‘Are you OK?’: When the pulling power of a rip and the pounding surf take their toll

1 month ago 10

From the beach I watched the distant fuzzy dots of husband and child going under the waves. The surf was relentless, but after each wave crested and crashed over them they bobbed back into view. It should have been a relief. It wasn’t. Each time they emerged they seemed further away than I expected. No one else was in the water.

In Buddhism there is a concept called vedana. It’s the subtle sense of the quality of a moment. You can tune into it, though usually we don’t, and when we do, it is often because we are training to notice it, to bring it to awareness. On this day, before I could articulate it or say what signs I was reading from two half-submerged figures far off in the surf, a powerful sense of the danger in the moment overtook me. Something was not right. They were in trouble.

Thankfully Killcare was a patrolled beach; two lifeguards sprang into action to rescue my husband and child from a rip.

Thankfully Killcare was a patrolled beach; two lifeguards sprang into action to rescue my husband and child from a rip.Credit: Oscar Colman

Surely not. It was the first swim of our summer holidays. Each year we took a house with friends by this beach. Some of my most blissfully peaceful moments have been spent in its waters, sculling on my back, looking up at a blue sky or back at the caramel-coloured cliff tops and the grey-green bush sweeping along the escarpment. It’s a place of refuge.

But I have done battle with its rip: pushing an all-too-confident kid on their boogie board back towards the safety of the shallows, only to realise I was getting nowhere and that my only option was to move sideways, inching forward in diagonal bursts when we caught an obliging wave and harnessed its power.

Julie Lewis on Killcare beach. She says some of her most blissfully peaceful moments have been spent in its waters.

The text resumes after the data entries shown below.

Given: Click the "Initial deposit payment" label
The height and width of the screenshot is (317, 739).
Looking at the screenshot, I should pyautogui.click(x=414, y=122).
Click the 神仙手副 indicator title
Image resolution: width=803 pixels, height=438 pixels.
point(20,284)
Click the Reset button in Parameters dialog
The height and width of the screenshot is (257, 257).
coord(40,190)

Julie Lewis on Killcare beach. She says some of her most blissfully peaceful moments have been spent in its waters. Credit:

This year, brimming with holiday zest, my husband and now university-aged child had plunged into the surf. The rip was far from their minds. That was a mistake.

It was not one my husband admitted easily. Usually a decent swimmer, he found the unexpected pull and power of the rip and the constant pounding of the surf were taking a toll, but the twenty-something had to ask twice, “Are you OK?” before he finally acknowledged, no, he was not.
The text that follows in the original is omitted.